--- Begin ---

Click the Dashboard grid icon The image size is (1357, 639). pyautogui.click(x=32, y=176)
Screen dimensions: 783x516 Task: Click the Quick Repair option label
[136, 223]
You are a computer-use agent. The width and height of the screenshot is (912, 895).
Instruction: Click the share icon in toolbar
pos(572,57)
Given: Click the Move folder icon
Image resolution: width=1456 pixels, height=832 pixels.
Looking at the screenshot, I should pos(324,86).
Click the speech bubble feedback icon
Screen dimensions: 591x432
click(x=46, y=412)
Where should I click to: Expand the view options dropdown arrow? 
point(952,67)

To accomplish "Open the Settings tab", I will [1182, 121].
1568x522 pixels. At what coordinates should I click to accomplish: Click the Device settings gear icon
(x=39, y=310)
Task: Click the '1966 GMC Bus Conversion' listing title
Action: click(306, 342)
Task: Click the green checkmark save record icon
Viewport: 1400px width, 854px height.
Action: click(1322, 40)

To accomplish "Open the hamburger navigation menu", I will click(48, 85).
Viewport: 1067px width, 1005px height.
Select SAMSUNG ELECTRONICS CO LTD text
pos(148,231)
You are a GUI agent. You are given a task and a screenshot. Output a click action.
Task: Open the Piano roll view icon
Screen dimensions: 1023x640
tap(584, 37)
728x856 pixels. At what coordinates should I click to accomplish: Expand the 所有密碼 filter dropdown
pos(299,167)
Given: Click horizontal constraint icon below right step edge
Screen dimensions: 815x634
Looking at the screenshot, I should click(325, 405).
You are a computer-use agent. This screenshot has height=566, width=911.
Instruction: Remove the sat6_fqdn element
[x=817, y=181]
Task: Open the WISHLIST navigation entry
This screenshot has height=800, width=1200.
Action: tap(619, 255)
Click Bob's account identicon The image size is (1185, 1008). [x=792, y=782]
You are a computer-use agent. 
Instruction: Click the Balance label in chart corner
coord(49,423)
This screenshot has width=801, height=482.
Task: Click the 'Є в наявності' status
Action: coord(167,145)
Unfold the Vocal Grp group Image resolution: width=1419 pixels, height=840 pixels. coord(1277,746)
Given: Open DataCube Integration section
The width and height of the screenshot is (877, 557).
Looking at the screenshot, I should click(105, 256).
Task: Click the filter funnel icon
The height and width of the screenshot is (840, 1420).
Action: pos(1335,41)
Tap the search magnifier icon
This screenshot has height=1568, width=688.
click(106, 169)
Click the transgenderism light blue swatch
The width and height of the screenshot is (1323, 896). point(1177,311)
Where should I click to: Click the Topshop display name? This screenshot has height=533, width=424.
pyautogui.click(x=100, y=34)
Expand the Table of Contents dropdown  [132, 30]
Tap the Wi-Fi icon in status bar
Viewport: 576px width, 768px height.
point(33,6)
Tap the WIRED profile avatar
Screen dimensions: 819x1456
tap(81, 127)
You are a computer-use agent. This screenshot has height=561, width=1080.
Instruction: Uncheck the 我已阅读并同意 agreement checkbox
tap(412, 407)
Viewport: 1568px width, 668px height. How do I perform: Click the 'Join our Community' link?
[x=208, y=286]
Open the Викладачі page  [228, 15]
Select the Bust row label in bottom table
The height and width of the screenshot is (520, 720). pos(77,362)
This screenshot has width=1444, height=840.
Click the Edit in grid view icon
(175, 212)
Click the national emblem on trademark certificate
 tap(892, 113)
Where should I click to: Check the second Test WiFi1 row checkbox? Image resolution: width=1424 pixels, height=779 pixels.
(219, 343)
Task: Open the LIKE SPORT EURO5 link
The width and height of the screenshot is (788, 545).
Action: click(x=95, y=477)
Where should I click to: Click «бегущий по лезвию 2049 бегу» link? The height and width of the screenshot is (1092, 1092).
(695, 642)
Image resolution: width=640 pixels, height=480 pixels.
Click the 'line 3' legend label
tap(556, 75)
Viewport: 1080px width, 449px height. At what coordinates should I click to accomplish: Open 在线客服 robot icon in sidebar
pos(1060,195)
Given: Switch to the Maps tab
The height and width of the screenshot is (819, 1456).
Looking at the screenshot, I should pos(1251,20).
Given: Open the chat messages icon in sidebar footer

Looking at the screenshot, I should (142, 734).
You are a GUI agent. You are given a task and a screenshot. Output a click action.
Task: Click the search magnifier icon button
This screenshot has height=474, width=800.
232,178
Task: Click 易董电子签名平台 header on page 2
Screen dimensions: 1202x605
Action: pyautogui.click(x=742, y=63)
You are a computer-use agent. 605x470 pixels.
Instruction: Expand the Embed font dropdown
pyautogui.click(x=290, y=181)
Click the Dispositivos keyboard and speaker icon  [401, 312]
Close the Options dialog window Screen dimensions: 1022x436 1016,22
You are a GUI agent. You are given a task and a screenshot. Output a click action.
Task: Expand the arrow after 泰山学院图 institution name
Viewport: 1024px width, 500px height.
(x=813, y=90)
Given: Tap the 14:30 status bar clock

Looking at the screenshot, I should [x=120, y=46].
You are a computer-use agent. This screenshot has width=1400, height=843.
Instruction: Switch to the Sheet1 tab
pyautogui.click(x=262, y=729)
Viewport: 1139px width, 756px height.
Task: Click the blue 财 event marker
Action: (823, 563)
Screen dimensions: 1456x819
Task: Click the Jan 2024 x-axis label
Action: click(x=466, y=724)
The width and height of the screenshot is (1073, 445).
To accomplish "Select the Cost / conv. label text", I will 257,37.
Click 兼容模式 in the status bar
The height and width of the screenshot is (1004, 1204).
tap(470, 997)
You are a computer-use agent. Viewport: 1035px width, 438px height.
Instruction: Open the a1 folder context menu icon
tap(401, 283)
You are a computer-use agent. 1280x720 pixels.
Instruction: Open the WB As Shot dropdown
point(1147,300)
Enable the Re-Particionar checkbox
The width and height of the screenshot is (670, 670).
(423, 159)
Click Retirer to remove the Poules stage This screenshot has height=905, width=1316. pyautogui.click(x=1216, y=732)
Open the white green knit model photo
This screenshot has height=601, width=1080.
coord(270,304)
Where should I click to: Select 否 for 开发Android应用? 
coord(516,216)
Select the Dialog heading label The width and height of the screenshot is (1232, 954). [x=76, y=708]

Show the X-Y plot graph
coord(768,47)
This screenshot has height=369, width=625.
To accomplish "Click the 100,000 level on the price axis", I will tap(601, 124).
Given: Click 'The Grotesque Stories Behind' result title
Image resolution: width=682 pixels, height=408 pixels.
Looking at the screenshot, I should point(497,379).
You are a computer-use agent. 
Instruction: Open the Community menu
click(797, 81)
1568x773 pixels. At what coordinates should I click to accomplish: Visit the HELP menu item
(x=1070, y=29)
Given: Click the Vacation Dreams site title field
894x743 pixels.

--- End ---

■ PROBLEM STATEMENT
Return each line of the listing above that contains the string "dropdown". Letter case matters.

■ RESULT OF THIS EXERCISE
Where should I click to: Expand the view options dropdown arrow? 
728x856 pixels. At what coordinates should I click to accomplish: Expand the 所有密碼 filter dropdown
Expand the Table of Contents dropdown  [132, 30]
Instruction: Expand the Embed font dropdown
Instruction: Open the WB As Shot dropdown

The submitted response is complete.